Anatomy of a Near-Binge

A few weeks ago I described a day in the life of a compulsive binge eater. Here’s the sequel. Even in recovery, the demon is constantly breathing down your neck. But you don’t have to let him win.

Mood music: “Starve” by the Henry Rollins Band:

[youtube=http://www.youtube.com/watch?v=lLvsnkQtZLI&hl=en_US&fs=1]

4 a.m.: Wake up in a hotel room, grab some coffee and start typing away on the computer. Congratulate yourself for nearly two years of abstinence from binge eating and eight months of sobriety.

6:15 a.m.: Stop working — which is hard to do because you have OCD and don’t like to stop working — and call the sponsor. Tell her your plan of eating for the day and make sure to ask how she’s doing. That can be tricky, because when you’re an addict it’s all about you.

6:30 a.m.: Eat your abstinent breakfast

7:30 a.m.: Talk with the guy you sponsor. Control your temper as the call goes five minutes beyond its alloted time, thus knocking the day’s schedule off course.

7:45-8:15 a.m.: Take a quick shower, shave the head and get dressed. Get your ass down to the conference you traveled 14 hours to get to.

8:15-9 a.m.: Walk past the breakfast food they put out at these conferences, because to you it’s all poison. Have more coffee.

9 a.m.-noon: Take notes during various talks, then start your writing. Write as many stories as you can even though you only have to write one. get it posted and remember to send it out on LinkedIn, Facebook and Twitter.

The day has been pretty good so far. You’re doing what you love, and you are keeping the abstinence and sobriety together.

2 p.m.: You realize you didn’t eat lunch. This is fucking bad if you’re a recovering food-binging addict. The danger that you’ll say “screw it” and sacrifice lunch altogether in favor of a giant dinner is high. Doing it that way will almost certainly break your abstinence.

2:05 p.m.: Find a salad, thus keeping the abstinence intact.

2:30 p.m.: Write another story from the conference and get over the fact that you’re not networking as much as you’d like because your OCD is making you produce.

3:45ish: Fatigue sets in. So does the urge to drink some wine. After all, you’re not at home and nobody’s going to know. And hell, your main addiction is binge eating and drinking wine isn’t binge eating.

4:30 p.m.: After wrestling with this one in your head for 45 minutes, you remember that you gave up alcohol because getting drunk leads to binge eating. But if you binge just this once, you could always keep it to yourself. Addicts are excellent liars.

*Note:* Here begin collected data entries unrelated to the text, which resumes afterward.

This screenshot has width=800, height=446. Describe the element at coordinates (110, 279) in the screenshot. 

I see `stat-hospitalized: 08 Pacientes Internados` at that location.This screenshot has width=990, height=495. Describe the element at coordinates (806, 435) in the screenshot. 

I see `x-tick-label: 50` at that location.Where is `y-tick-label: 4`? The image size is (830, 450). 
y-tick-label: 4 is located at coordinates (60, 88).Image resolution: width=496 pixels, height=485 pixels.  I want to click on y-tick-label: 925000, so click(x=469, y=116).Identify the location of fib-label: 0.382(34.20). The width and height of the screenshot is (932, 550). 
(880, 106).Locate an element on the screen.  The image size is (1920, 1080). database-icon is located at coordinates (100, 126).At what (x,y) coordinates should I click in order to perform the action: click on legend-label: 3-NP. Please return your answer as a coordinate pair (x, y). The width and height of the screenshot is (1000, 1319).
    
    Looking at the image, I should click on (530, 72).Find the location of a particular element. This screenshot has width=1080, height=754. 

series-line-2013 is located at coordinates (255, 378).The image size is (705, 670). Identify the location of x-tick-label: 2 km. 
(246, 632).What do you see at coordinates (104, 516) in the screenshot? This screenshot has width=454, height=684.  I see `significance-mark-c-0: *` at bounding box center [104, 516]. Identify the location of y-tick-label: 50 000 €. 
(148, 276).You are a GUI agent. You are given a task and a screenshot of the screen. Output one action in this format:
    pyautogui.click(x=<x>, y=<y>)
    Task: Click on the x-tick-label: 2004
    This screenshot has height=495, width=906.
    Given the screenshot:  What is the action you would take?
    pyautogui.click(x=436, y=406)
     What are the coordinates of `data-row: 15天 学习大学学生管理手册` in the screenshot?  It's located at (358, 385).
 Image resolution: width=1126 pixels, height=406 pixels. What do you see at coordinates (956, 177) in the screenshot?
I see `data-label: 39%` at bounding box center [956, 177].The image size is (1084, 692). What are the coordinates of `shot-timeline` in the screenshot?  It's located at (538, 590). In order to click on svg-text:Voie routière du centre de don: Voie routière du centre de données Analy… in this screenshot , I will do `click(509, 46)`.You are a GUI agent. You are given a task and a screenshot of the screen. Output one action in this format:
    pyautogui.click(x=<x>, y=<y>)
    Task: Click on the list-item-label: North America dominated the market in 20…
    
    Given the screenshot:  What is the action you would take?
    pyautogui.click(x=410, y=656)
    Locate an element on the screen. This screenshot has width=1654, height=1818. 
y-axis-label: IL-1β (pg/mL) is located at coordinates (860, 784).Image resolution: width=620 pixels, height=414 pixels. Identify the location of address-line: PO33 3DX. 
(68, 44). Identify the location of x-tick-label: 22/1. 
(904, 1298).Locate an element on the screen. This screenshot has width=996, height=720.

You head to the place where snacks are sold. You stare in and suddenly turn and walk the other way. Sure, you can lie, but the guilt will eat you alive. And besides, you worked too hard to get clean.

5 p.m.: You remember that while OCD drives a lot of your writing, you also do it because you love it. So you go do some blogging and you feel better.

6:30 p.m.: After an abstinent dinner — another salad — you call the wife and kids and get caught up on their day.

6:50 p.m.: Go outside and have a cigar. That too is an addiction and you indulge more on the road than when you’re on the normal routine. But avoiding the food and alcohol must be the priorities for now, so you allow yourself the tobacco. In your heart, though, you know the cigars will have to go — sooner or later.

7-10 p.m.: You meet up with associates from your industry over drinks and food. You’ve eaten already and you don’t drink, so you order coffee and, later, club soda.

11 p.m.: You collapse into your hotel bed, thanking God for another clean day.

The demon is always seconds away from ripping your day out from under you.

But not today.

One Reply to “Anatomy of a Near-Binge”

  1. Thanks for this post! As a recovering alcoholic and porn-addict, I can relate to this battle very well. God bless you!!